Thursday, March 14, 2013
experiential dangers
As I have seen, those who plow iniquity and sow trouble reap the same.
Job 4:8
This is the summary of the counseling methodology of Eliphaz. It is certainly not about comfort. Really, all of Job's friends do not stray away from this sort of thinking. They want to convince Job that suffering is the result of sin. Their rationale is not based on their knowledge of Job, but on their strict adherence to an unbendable works theology. It leaves them judging Job rather than comforting him.
The logic of Eliphaz is summed up in a sowing and reaping equation. And it is generally the case. It is a principle confirmed even in the New Testament. At issue though is whether every case of suffering is always the result of sinful sowing. It is true that sin always reaps trouble and pain.

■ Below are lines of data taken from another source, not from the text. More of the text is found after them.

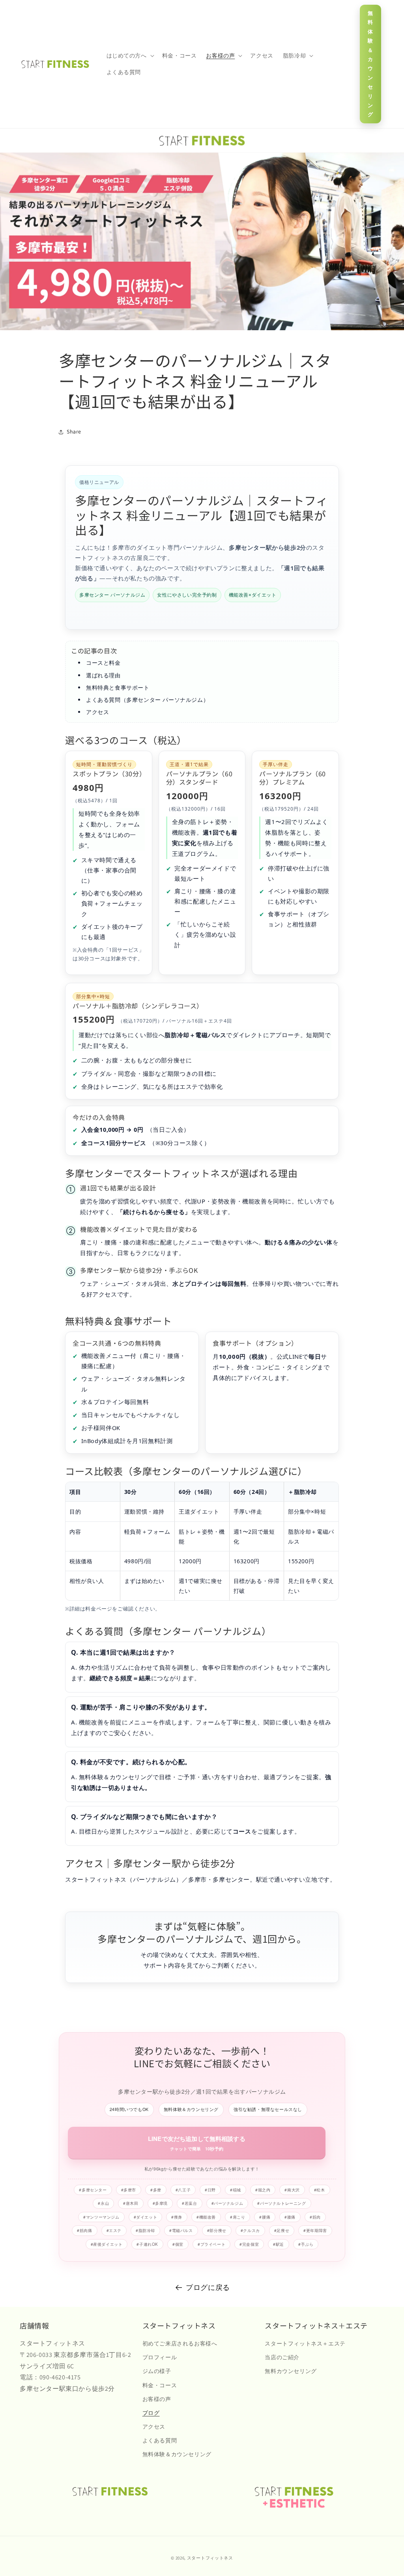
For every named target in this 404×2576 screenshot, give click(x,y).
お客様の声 (156, 2399)
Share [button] (74, 431)
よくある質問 (159, 2440)
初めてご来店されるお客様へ (179, 2343)
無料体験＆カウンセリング (370, 64)
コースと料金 (103, 662)
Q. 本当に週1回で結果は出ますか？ (123, 1652)
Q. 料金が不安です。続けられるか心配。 (131, 1762)
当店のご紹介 (282, 2357)
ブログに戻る (208, 2287)
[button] (129, 55)
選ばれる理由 (103, 675)
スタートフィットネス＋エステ (305, 2343)
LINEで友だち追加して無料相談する (196, 2143)
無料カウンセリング (290, 2371)
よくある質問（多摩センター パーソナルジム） (147, 699)
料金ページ (98, 1608)
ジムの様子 (156, 2371)
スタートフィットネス (210, 2558)
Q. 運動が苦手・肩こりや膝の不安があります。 (141, 1707)
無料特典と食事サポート (118, 687)
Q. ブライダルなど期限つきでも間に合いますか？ (144, 1816)
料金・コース (159, 2385)
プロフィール (159, 2357)
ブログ (151, 2412)
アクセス (97, 712)
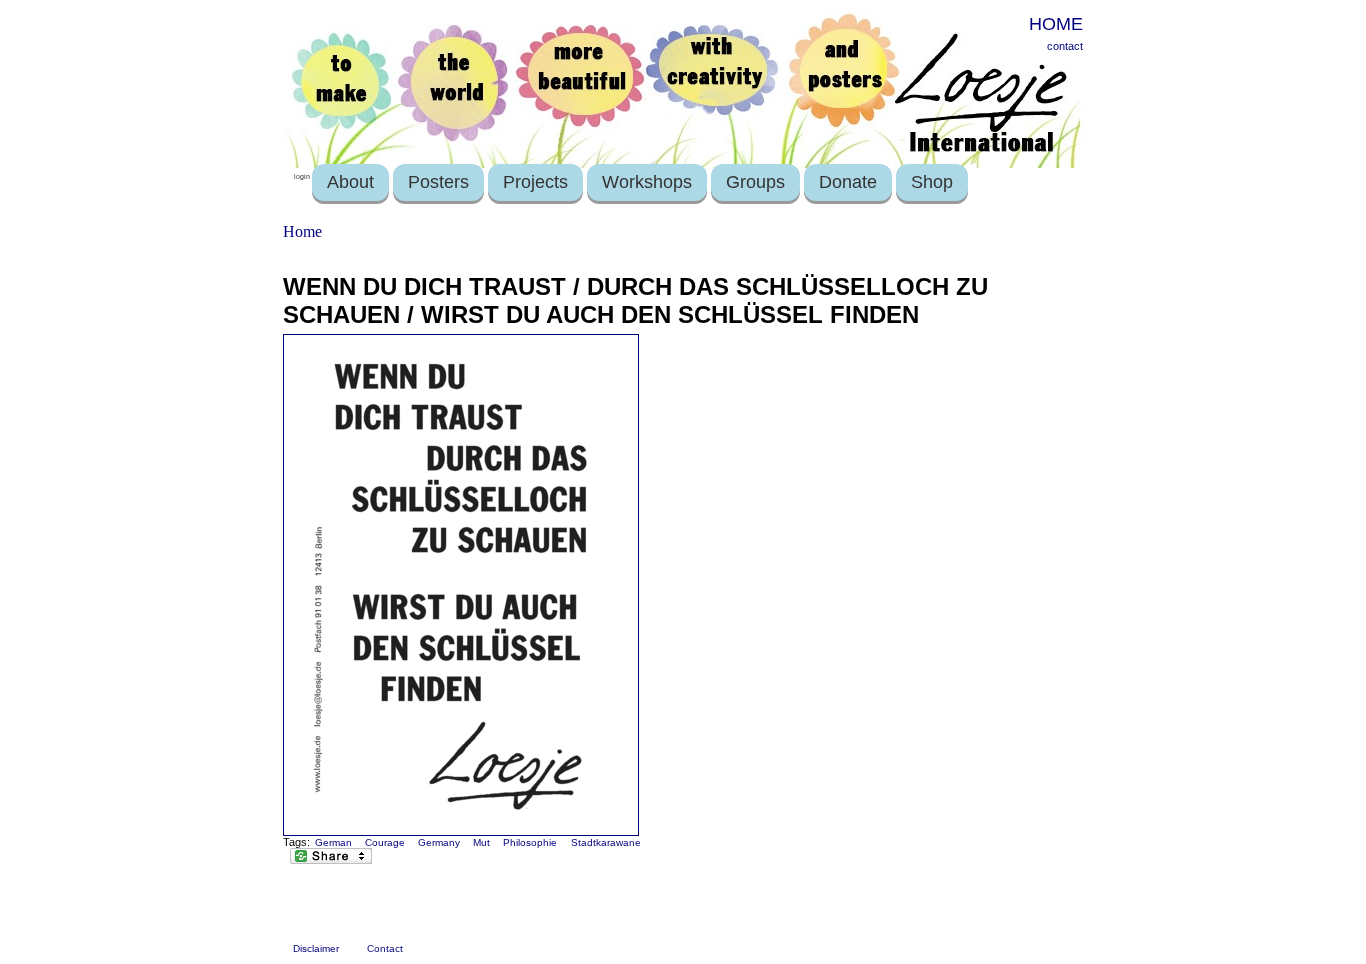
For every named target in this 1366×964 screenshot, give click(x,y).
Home (302, 231)
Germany (439, 842)
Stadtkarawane (606, 842)
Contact (385, 948)
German (333, 842)
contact (1065, 46)
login (302, 176)
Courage (385, 842)
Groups (755, 182)
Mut (481, 842)
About (350, 182)
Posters (438, 182)
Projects (535, 182)
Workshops (647, 182)
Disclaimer (316, 948)
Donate (848, 182)
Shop (932, 182)
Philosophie (530, 842)
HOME (1056, 24)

However, it is not true that all pain is the result of personal disobedience to God. That is the whole point of the "inside story" of the first two chapters of Job. In them we learn that God may have testing purposes in our trials.
So Eliphaz is in dangerous territory. He dares to speak for God about Job's situation to Job. And interpretation is a human trait... we want to make sense of our world. But we need revelation from God to get it absolutely accurately. Job's friends don't have the benefit of that revelation. They are winging it.
Nonetheless, Eliphaz tries to lend credibility to his analysis and argument by appealing to experiential spookiness. He desperately needs authority, so he describes a ghostly visitation (Job 4:13-17) in the night in which this reasoning that suffering is always the result of sin is expounded to him by a spirit. But I find the vision itself suspect. It smells bad from the very beginning. There is false theology in it. From the onset it is weak on God's grace and mercy (Job 4:17). It assumes that God does not even fully trust His own angelic messengers (Job 4:18), which is self defeating since Eliphaz claims a spiritual being came to him in the night with the message! The vision is obsessed with the finality of death (Job 4:19-21) as if God enjoys mortal punishment on sinful humans and that death is the end.
My conclusion is that Eliphaz is a blowhard, airbag, false prophet. He has to be right and he has no problem inventing a 'vision' from thin air to make his point. He is wrong about Job, but his greatest error is that he is very wrong about God.